Jun 17 2021
When Betelgeuse, a bright orange star in the constellation of Orion, lost more than two-thirds of its brightness in late 2019 and early 2020, astronomers were puzzled.
What could cause such an abrupt dimming?
Now, in a new paper published Wednesday in Nature, an international team of astronomers reveal two never-before-seen images of the mysterious darkening --and an explanation. The dimming was caused by a dusty veil shading the star, which resulted from a drop in temperature on Betelgeuse's stellar surface.
Led by Miguel Montargès at the Observatoire de Paris, the new images were taken in January and March of 2020 using the European Southern Observatory's Very Large Telescope.

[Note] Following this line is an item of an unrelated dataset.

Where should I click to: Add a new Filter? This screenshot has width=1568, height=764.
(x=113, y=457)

Combined with images previously taken in January and December 2019, the astronomers clearly capture how the stellar surface changed and darkened over time, especially in the southern region.
"For once, we were seeing the appearance of a star changing in real-time on a scale of weeks," Montargès says.

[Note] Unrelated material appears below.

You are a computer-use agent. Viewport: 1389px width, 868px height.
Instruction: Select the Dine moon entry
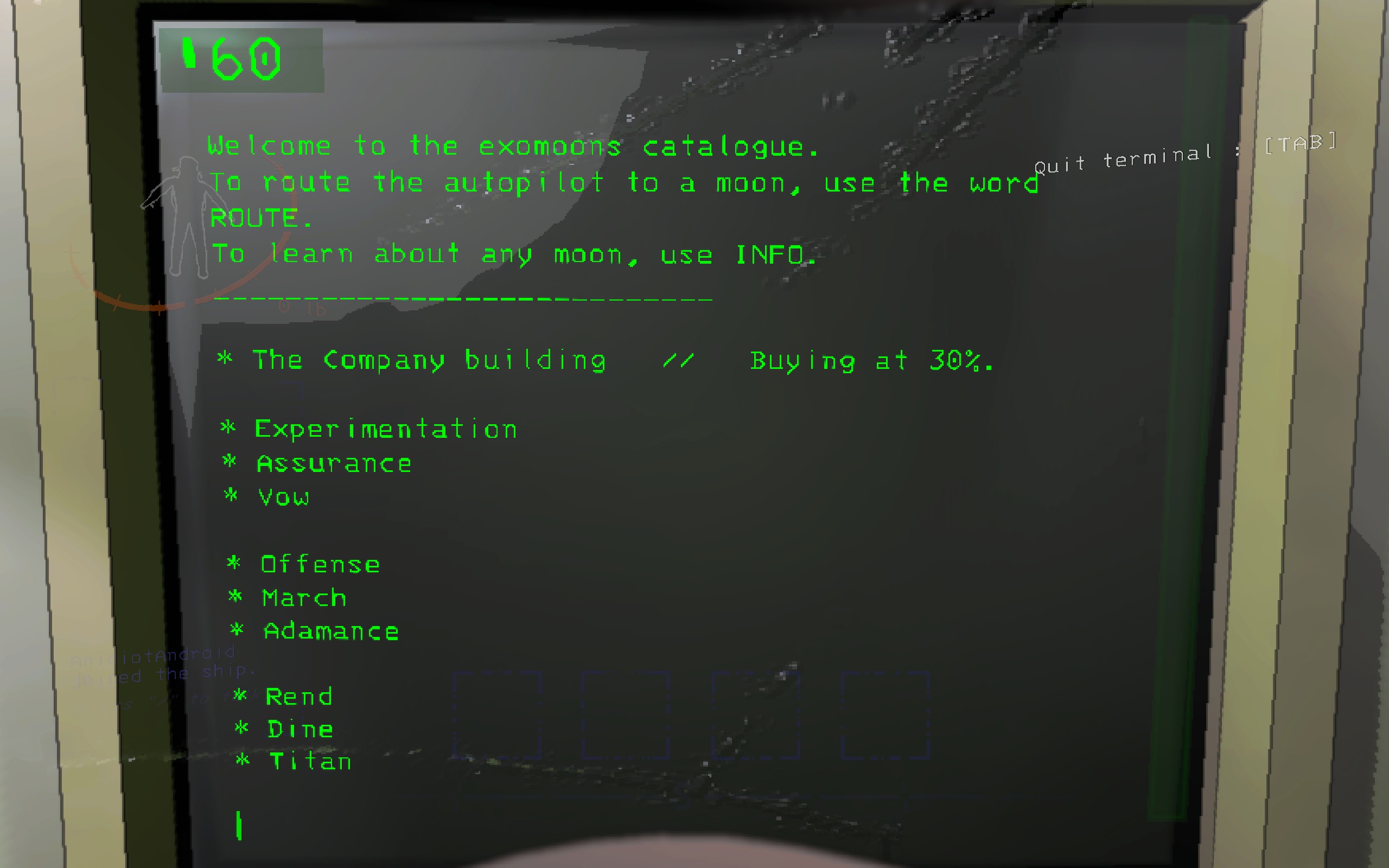coord(301,729)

According to the astronomers, this abrupt dimming was caused by the formation of stardust.
Betelgeuse's surface regularly changes as giant bubbles of gas move, shrink and swell within the star. The team concludes that some time before the great dimming, the star ejected a large gas bubble that moved away from it, aided by the star's outward pulsation. When a patch of the surface cooled down shortly after, that temperature decrease was enough for the heavier elements (e.g. silicon) in the gas to condense into solid dust.
The new findings match Andrea Dupree's previous observations of Betelgeuse using the Hubble Space Telescope. Dupree, an astronomer at the Center for Astrophysics | Harvard & Smithsonian and a co-author on the new paper, captured signs of dense, heated material moving through the star's atmosphere in the months leading up to the great dimming.

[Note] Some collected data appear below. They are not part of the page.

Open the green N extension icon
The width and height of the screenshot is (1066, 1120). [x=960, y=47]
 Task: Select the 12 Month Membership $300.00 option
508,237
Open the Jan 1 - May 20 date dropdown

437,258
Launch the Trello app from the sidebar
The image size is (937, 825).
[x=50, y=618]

"With Hubble, we could see the material as it left the star's surface and moved out through the atmosphere, before the dust formed that caused the star to appear to dim," Dupree says.
Dupree found that the material moved about 200,000 miles per hour as it traveled from the star's surface to its outer atmosphere. Once the gas bubble was millions of miles from the hot star, it cooled and formed a dust cloud that temporarily blocked the star's light.
The star returned to its normal brightness by April 2020.
Dupree, who has been studying Betelgeuse since 1985, hopes to continue studying the star in hopes of catching it eject another gas bubble.
"Betelgeuse is a unique star; it is enormous and nearby and we are observing material directly leaving the surface of the supergiant," she says. "How and where material is ejected affects our understanding of the evolution of all stars!"